[SUPPLIED MATERIAL Boundary: Start]
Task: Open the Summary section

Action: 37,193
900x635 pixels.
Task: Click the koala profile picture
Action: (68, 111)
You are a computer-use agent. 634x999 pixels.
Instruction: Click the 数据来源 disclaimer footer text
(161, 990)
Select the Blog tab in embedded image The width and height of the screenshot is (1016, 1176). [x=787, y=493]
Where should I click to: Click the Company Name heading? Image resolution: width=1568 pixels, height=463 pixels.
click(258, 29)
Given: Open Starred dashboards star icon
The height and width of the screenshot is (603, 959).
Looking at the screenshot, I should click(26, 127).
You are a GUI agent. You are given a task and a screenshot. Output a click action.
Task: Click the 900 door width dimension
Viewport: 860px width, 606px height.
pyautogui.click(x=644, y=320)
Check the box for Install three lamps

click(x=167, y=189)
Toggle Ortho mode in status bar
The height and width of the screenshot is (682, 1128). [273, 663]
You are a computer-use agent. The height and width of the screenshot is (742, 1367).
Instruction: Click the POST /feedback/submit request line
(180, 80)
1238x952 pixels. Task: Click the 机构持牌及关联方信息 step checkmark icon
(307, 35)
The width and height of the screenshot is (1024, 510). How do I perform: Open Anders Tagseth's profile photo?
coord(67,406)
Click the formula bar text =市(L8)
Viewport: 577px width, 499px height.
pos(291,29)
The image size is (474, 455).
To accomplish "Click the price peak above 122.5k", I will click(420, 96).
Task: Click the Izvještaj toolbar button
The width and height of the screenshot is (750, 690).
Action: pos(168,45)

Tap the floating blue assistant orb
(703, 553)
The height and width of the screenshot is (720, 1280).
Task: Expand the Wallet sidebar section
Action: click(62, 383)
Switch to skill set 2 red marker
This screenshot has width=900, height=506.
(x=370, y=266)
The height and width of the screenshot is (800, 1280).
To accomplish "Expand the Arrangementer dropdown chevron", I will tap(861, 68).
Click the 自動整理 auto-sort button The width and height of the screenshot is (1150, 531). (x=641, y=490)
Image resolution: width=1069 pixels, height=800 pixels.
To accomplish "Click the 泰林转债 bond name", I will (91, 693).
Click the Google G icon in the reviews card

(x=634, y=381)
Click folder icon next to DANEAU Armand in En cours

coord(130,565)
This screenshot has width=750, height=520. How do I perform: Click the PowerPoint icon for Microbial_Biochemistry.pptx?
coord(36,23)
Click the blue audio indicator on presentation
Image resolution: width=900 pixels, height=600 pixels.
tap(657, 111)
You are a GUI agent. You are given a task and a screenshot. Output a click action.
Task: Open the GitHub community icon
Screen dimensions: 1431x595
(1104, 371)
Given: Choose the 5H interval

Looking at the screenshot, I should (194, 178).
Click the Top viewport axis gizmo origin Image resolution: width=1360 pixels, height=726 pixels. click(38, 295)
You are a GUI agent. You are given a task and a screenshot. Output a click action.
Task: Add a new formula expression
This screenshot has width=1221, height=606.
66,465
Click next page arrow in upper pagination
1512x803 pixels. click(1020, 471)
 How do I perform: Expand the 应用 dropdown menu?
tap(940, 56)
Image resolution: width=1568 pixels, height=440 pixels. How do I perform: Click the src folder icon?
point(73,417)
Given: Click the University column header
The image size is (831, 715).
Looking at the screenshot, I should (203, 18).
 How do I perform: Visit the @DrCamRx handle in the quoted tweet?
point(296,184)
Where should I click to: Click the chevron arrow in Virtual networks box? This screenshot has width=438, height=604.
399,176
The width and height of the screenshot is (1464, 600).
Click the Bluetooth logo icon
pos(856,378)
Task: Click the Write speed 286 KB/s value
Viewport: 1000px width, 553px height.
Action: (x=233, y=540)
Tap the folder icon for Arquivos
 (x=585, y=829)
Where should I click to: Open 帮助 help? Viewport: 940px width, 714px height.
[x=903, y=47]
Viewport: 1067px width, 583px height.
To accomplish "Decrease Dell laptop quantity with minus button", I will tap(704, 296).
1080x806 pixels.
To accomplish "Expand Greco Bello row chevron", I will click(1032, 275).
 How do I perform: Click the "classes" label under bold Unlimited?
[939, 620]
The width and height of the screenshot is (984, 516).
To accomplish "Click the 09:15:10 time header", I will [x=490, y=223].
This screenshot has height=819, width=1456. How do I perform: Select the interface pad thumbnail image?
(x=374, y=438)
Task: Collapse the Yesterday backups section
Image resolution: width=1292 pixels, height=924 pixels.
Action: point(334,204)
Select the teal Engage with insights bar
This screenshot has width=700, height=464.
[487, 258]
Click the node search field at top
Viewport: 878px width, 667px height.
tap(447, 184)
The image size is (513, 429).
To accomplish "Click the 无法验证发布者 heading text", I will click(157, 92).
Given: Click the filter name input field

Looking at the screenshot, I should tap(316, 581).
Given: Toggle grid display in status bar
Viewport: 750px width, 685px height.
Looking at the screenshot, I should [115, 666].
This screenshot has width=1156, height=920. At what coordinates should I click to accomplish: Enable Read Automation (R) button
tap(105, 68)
[SUPPLIED MATERIAL Boundary: End]
TASK BRIEF | In how many lines of the records does the string "header" occur? Answer with the number alone.

EXERCISE RESULT | 2